START Task inputs

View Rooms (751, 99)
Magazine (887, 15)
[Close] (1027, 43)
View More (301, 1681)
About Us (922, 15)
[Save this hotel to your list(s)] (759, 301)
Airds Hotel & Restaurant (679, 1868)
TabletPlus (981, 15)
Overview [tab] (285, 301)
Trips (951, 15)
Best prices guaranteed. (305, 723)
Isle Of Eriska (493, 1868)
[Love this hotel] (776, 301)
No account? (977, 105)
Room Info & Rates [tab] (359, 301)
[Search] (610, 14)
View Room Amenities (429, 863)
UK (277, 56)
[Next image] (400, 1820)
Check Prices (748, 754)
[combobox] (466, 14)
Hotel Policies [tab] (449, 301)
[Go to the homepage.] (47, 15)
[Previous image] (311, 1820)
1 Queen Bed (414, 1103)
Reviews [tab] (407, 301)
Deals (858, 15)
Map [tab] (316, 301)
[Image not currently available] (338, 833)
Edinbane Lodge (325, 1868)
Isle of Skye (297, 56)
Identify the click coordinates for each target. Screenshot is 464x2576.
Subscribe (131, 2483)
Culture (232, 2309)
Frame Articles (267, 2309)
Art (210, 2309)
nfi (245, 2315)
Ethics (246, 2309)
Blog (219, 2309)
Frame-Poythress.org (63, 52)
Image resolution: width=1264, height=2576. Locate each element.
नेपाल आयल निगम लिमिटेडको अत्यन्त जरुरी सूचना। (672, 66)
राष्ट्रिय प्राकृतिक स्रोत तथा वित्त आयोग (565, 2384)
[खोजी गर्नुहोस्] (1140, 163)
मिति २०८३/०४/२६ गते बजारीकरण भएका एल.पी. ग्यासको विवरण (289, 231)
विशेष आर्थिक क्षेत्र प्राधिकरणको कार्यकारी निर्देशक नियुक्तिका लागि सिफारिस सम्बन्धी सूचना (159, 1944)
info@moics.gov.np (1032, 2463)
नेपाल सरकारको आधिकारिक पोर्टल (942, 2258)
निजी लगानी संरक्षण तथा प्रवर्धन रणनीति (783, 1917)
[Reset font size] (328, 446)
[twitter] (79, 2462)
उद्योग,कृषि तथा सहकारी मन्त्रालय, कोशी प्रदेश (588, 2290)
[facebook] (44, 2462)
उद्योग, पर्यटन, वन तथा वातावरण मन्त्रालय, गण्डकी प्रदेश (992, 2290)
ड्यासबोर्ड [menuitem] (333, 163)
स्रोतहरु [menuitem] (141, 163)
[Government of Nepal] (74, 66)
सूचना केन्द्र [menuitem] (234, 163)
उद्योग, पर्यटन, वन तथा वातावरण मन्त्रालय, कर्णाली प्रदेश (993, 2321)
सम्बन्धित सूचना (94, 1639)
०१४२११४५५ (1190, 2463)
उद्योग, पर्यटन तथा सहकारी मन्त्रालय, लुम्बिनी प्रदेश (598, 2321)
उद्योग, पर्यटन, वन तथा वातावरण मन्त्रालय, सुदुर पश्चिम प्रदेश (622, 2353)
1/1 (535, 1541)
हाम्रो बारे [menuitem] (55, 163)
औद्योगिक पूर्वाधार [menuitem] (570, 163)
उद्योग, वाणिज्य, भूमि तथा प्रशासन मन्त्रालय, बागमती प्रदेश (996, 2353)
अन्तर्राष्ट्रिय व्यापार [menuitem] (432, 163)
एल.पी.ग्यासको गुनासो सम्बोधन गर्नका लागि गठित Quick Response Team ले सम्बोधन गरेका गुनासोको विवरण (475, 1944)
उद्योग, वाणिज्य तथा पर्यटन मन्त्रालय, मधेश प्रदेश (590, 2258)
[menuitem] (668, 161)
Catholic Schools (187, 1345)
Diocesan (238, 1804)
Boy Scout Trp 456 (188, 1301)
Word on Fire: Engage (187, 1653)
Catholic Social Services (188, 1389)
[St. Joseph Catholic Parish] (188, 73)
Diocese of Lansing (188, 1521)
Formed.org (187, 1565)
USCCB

END Task inputs

▸ Work instructions
What you return should be the records above, repeated exactly.

▸ Completed exercise
View Rooms (751, 99)
Magazine (887, 15)
[Close] (1027, 43)
View More (301, 1681)
About Us (922, 15)
[Save this hotel to your list(s)] (759, 301)
Airds Hotel & Restaurant (679, 1868)
TabletPlus (981, 15)
Overview [tab] (285, 301)
Trips (951, 15)
Best prices guaranteed. (305, 723)
Isle Of Eriska (493, 1868)
[Love this hotel] (776, 301)
No account? (977, 105)
Room Info & Rates [tab] (359, 301)
[Search] (610, 14)
View Room Amenities (429, 863)
UK (277, 56)
[Next image] (400, 1820)
Check Prices (748, 754)
[combobox] (466, 14)
Hotel Policies [tab] (449, 301)
[Go to the homepage.] (47, 15)
[Previous image] (311, 1820)
1 Queen Bed (414, 1103)
Reviews [tab] (407, 301)
Deals (858, 15)
Map [tab] (316, 301)
[Image not currently available] (338, 833)
Edinbane Lodge (325, 1868)
Isle of Skye (297, 56)
Identify the click coordinates for each target. Screenshot is 464x2576.
Subscribe (131, 2483)
Culture (232, 2309)
Frame Articles (267, 2309)
Art (210, 2309)
nfi (245, 2315)
Ethics (246, 2309)
Blog (219, 2309)
Frame-Poythress.org (63, 52)
Image resolution: width=1264, height=2576. Locate each element.
नेपाल आयल निगम लिमिटेडको अत्यन्त जरुरी सूचना। (672, 66)
राष्ट्रिय प्राकृतिक स्रोत तथा वित्त आयोग (565, 2384)
[खोजी गर्नुहोस्] (1140, 163)
मिति २०८३/०४/२६ गते बजारीकरण भएका एल.पी. ग्यासको विवरण (289, 231)
विशेष आर्थिक क्षेत्र प्राधिकरणको कार्यकारी निर्देशक नियुक्तिका लागि सिफारिस सम्बन्धी सूचना (159, 1944)
info@moics.gov.np (1032, 2463)
नेपाल सरकारको आधिकारिक पोर्टल (942, 2258)
निजी लगानी संरक्षण तथा प्रवर्धन रणनीति (783, 1917)
[Reset font size] (328, 446)
[twitter] (79, 2462)
उद्योग,कृषि तथा सहकारी मन्त्रालय, कोशी प्रदेश (588, 2290)
[facebook] (44, 2462)
उद्योग, पर्यटन, वन तथा वातावरण मन्त्रालय, गण्डकी प्रदेश (992, 2290)
ड्यासबोर्ड [menuitem] (333, 163)
स्रोतहरु [menuitem] (141, 163)
[Government of Nepal] (74, 66)
सूचना केन्द्र [menuitem] (234, 163)
उद्योग, पर्यटन, वन तथा वातावरण मन्त्रालय, कर्णाली प्रदेश (993, 2321)
सम्बन्धित सूचना (94, 1639)
०१४२११४५५ (1190, 2463)
उद्योग, पर्यटन तथा सहकारी मन्त्रालय, लुम्बिनी प्रदेश (598, 2321)
उद्योग, पर्यटन, वन तथा वातावरण मन्त्रालय, सुदुर पश्चिम प्रदेश (622, 2353)
1/1 (535, 1541)
हाम्रो बारे [menuitem] (55, 163)
औद्योगिक पूर्वाधार [menuitem] (570, 163)
उद्योग, वाणिज्य, भूमि तथा प्रशासन मन्त्रालय, बागमती प्रदेश (996, 2353)
अन्तर्राष्ट्रिय व्यापार [menuitem] (432, 163)
एल.पी.ग्यासको गुनासो सम्बोधन गर्नका लागि गठित Quick Response Team ले सम्बोधन गरेका गुनासोको विवरण (475, 1944)
उद्योग, वाणिज्य तथा पर्यटन मन्त्रालय, मधेश प्रदेश (590, 2258)
[menuitem] (668, 161)
Catholic Schools (187, 1345)
Diocesan (238, 1804)
Boy Scout Trp 456 (188, 1301)
Word on Fire: Engage (187, 1653)
Catholic Social Services (188, 1389)
[St. Joseph Catholic Parish] (188, 73)
Diocese of Lansing (188, 1521)
Formed.org (187, 1565)
USCCB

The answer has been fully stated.